Contributor to periodicals, including American Quarterly, Boston Globe, Fairness and Accuracy in Reporting, and Nation.

SIDELIGHTS:

Based on her doctoral work, Tanya Erzen's book Straight to Jesus: Sexual and Christian Conversions in the Ex-Gay Movement examines the controversial world of Christian ex-gay ministry. Whereas gay activists believe that homosexuality is inborn and unchangeable, members of the ex-gay movement regard it as a psychological disorder that results from upbringing and that can be changed. The book focuses on the New Hope Ministry of San Francisco, California, a residential counseling and support program intended to help men leave behind gay identity and culture to devote themselves to a new life of following Jesus Christ. "It is Erzen's careful portrayal of the individual men at New Hope that shapes this engaging study," observed Howell Williams on H-Net: Humanities and Social Sciences Online. Erzen spent eighteen months at New Hope, interviewing residents and taking part in their activities, and she gives "a compassionate picture of ex-gay people," as Amy Johnson Frykholm wrote in the Christian Century. Many of the men at New Hope had conservative Christian backgrounds and experienced strong conflict between their beliefs and their sexuality; according to Esther Kaplan in the Women's Review of Books, "Erzen frames the embrace of ex-gay identity as a conversion experience." While writers such as Thom Nickels of the Lambda Book Report expressed impatience with Erzen for being "perhaps too generous in her exposition of the ex-gay cause," others, including Laura Miller of Salon.com, deemed her work "enlightening." Miller felt that "what emerges from Straight to Jesus is a far more nuanced and moving picture of the ‘ex-gay’ movement than most readers will expect." A Publishers Weekly reviewer called the book "ethnography at its best: an outsider's careful, respectful translation of a subculture that is often poorly understood and easily dismissed." Catholic priest Richard John Neuhaus, in First Things, claimed that Erzen adds "necessary dimensions to our understanding of those struggling with homosexual desire in the context of Christian discipleship," and he regarded Erzen's book as "deserving of serious attention."

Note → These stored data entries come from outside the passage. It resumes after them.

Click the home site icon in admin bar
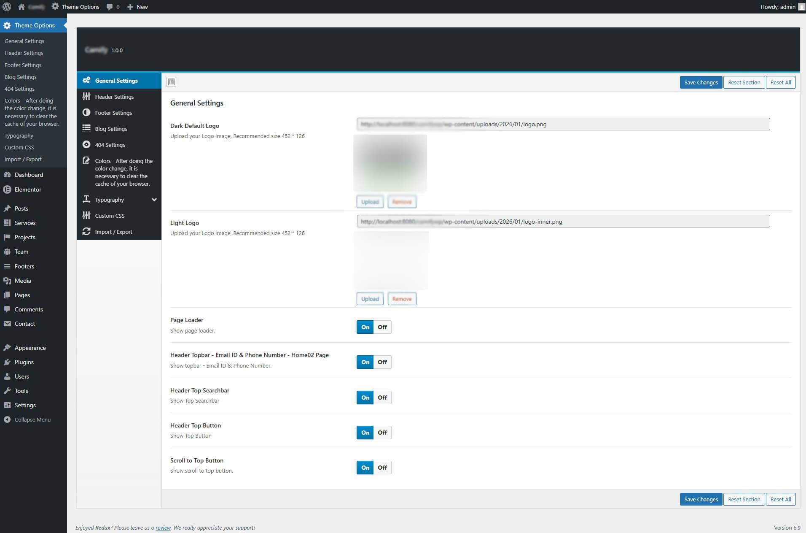 point(21,7)
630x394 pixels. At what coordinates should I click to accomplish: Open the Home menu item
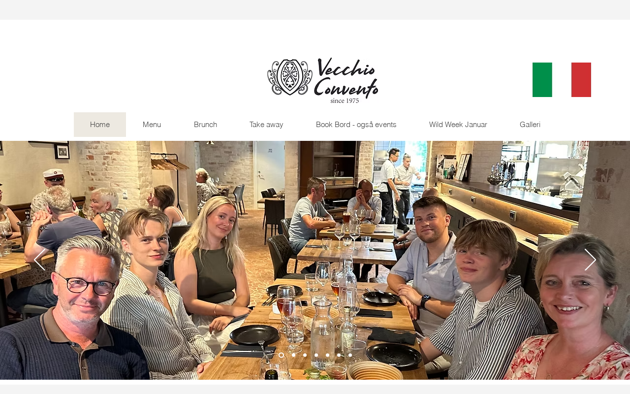tap(100, 125)
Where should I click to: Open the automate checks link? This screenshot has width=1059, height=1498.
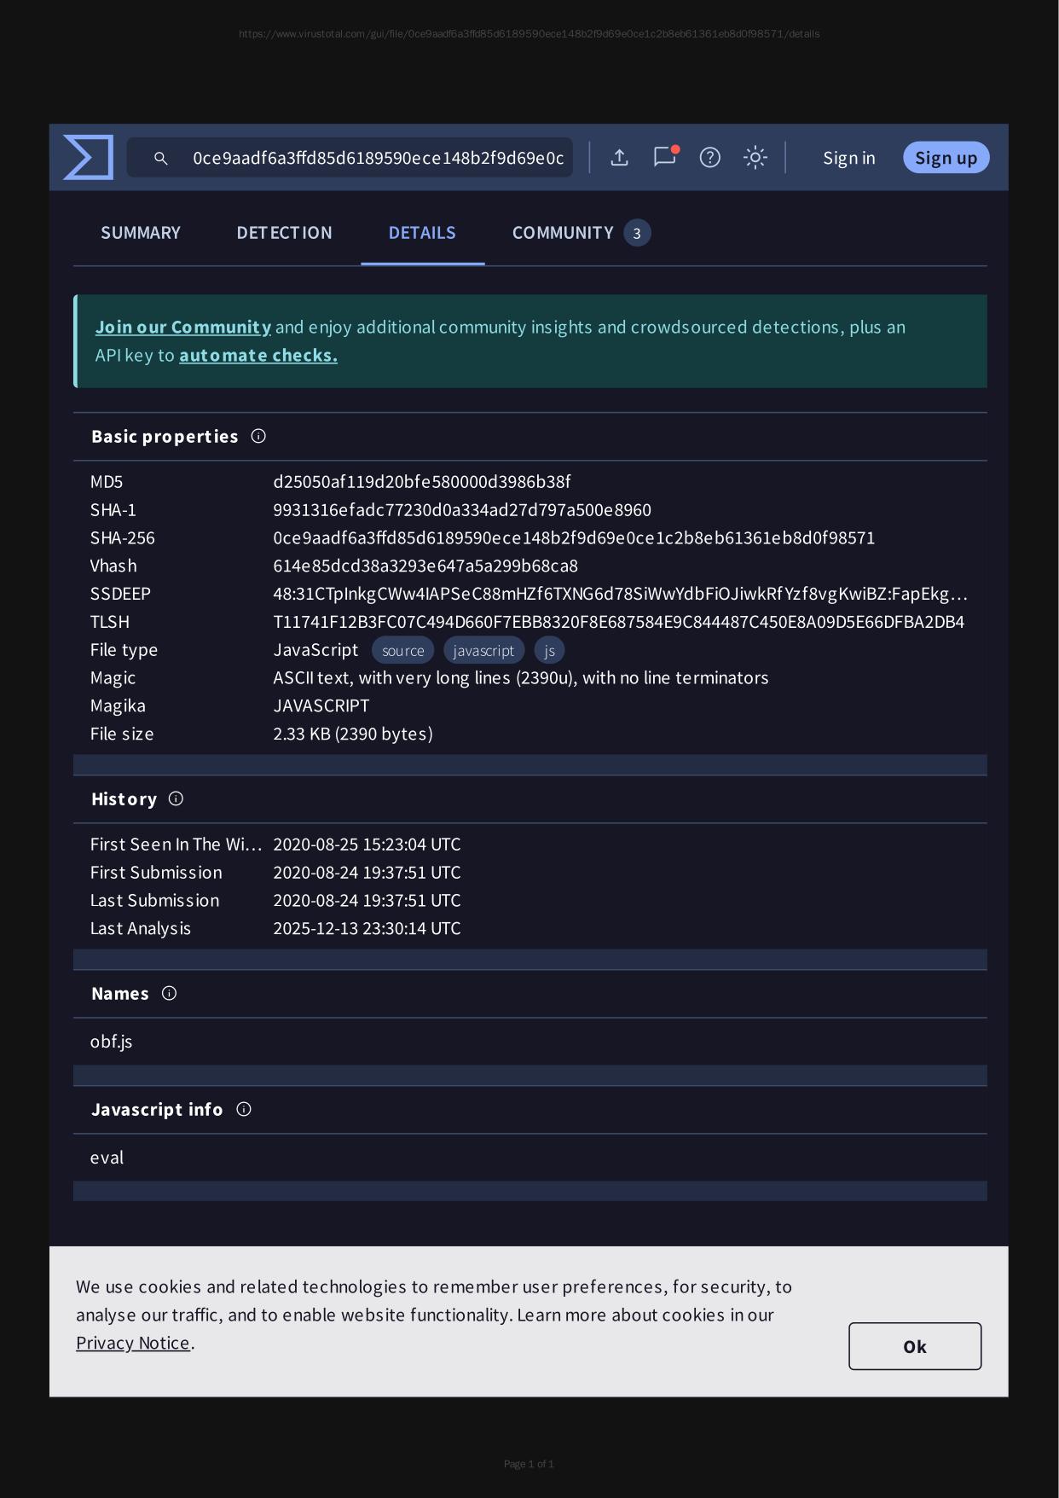tap(258, 356)
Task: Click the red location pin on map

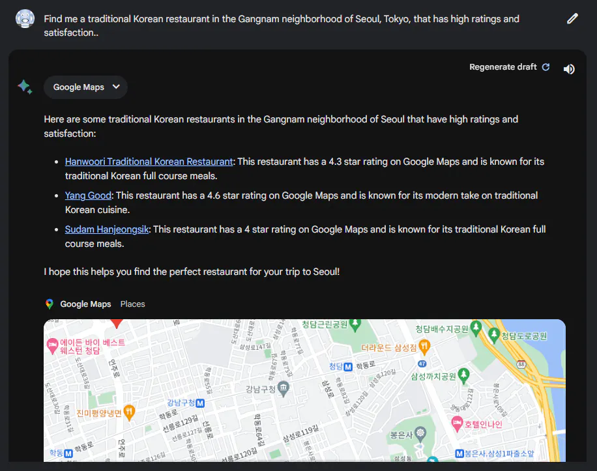Action: 117,322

BIOGRAPHICAL AND CRITICAL SOURCES:

PERIODICALS

Choice, May, 2007, R.W. Smith, review of Straight to Jesus: Sexual and Christian Conversions in the Ex-Gay Movement, p. 1611.

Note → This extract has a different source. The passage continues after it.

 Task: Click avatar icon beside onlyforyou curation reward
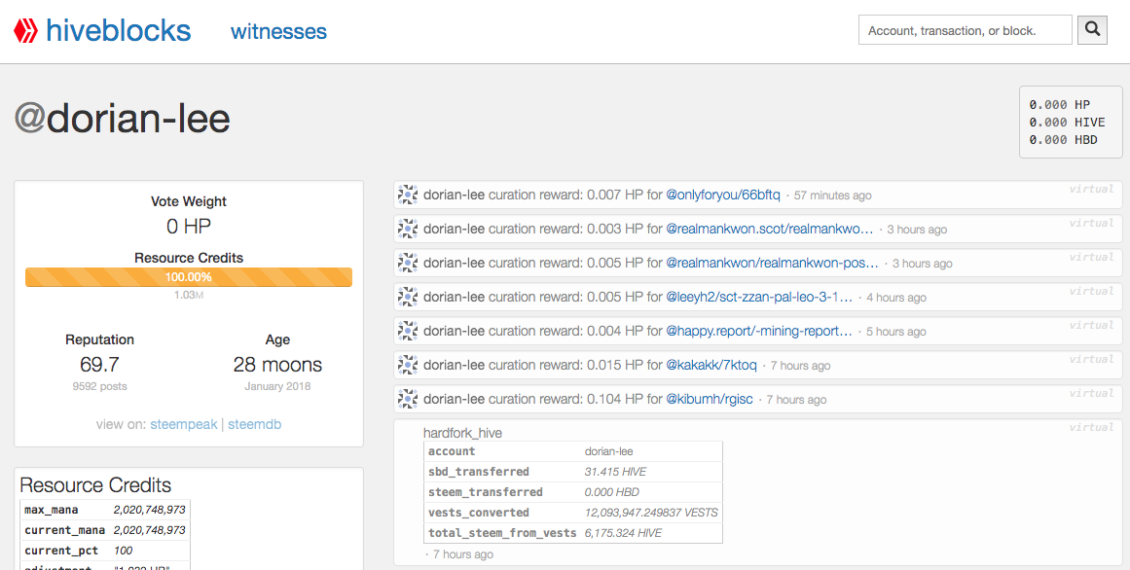[x=408, y=196]
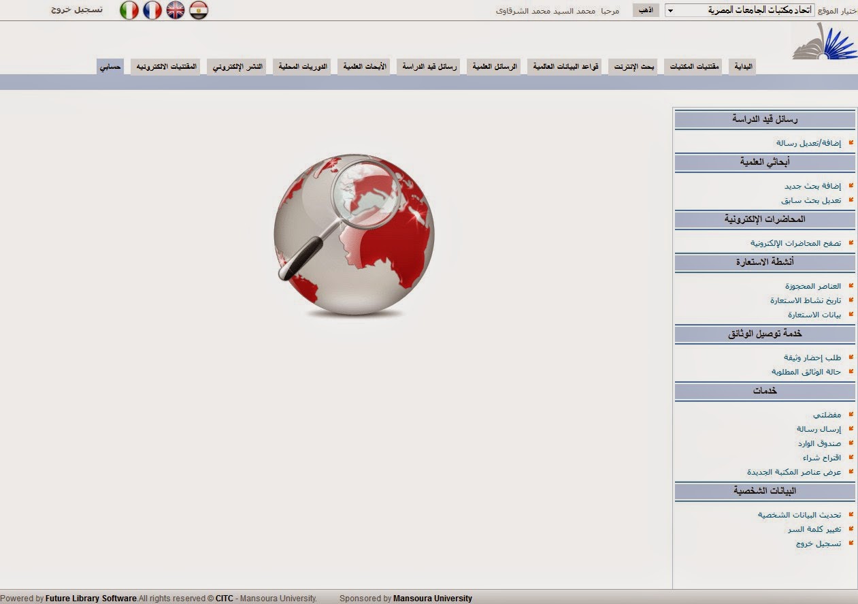Click the open book logo icon
Image resolution: width=858 pixels, height=604 pixels.
824,42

Christian Century, May 15, 2007, Amy Johnson Frykholm, "Formerly Gay?," review of Straight to Jesus, p. 34.

Criminal Justice Ethics, summer-fall, 2003, Robert Jackall, "What Kind of Order?," review of Zero Tolerance: Quality of Life and the New Police Brutality in New York City, p. 54.

First Things, October, 2006, Richard John Neuhaus, "Homosexual but No Longer Gay," p. 69.

Lambda Book Report, fall, 2006, Thom Nickels, review of Straight to Jesus, p. 28.

Law Society Journal, April, 2002, Marc Hutchings, review of Zero Tolerance, p. 90.

Publishers Weekly, February 27, 2006, review of Straight to Jesus, p. 55.

Sociology of Religion, spring, 2008, Christine M. Robinson, review of Straight to Jesus, p. 110.

Women's Review of Books, May-June, 2007, Esther Kaplan, review of Straight to Jesus.

ONLINE

Fresh Air,http://www.npr.org/ (October 9, 2006), Terry Gross, "‘Straight to Jesus’ and the Christian Ex-Gay Movement," interview with Tanya Erzen.

H-Net: Humanities and Social Sciences Online,http://www.h-net.org/ (August, 2006), Howell Williams, review of Straight to Jesus.

Ohio State University College of Humanities Web site,http://people.cohums.ohio-state.edu/ (September 22, 2008), faculty profile.

Salon.com,http://www.salon.com/ (July 11, 2006), Laura Miller, review of Straight to Jesus.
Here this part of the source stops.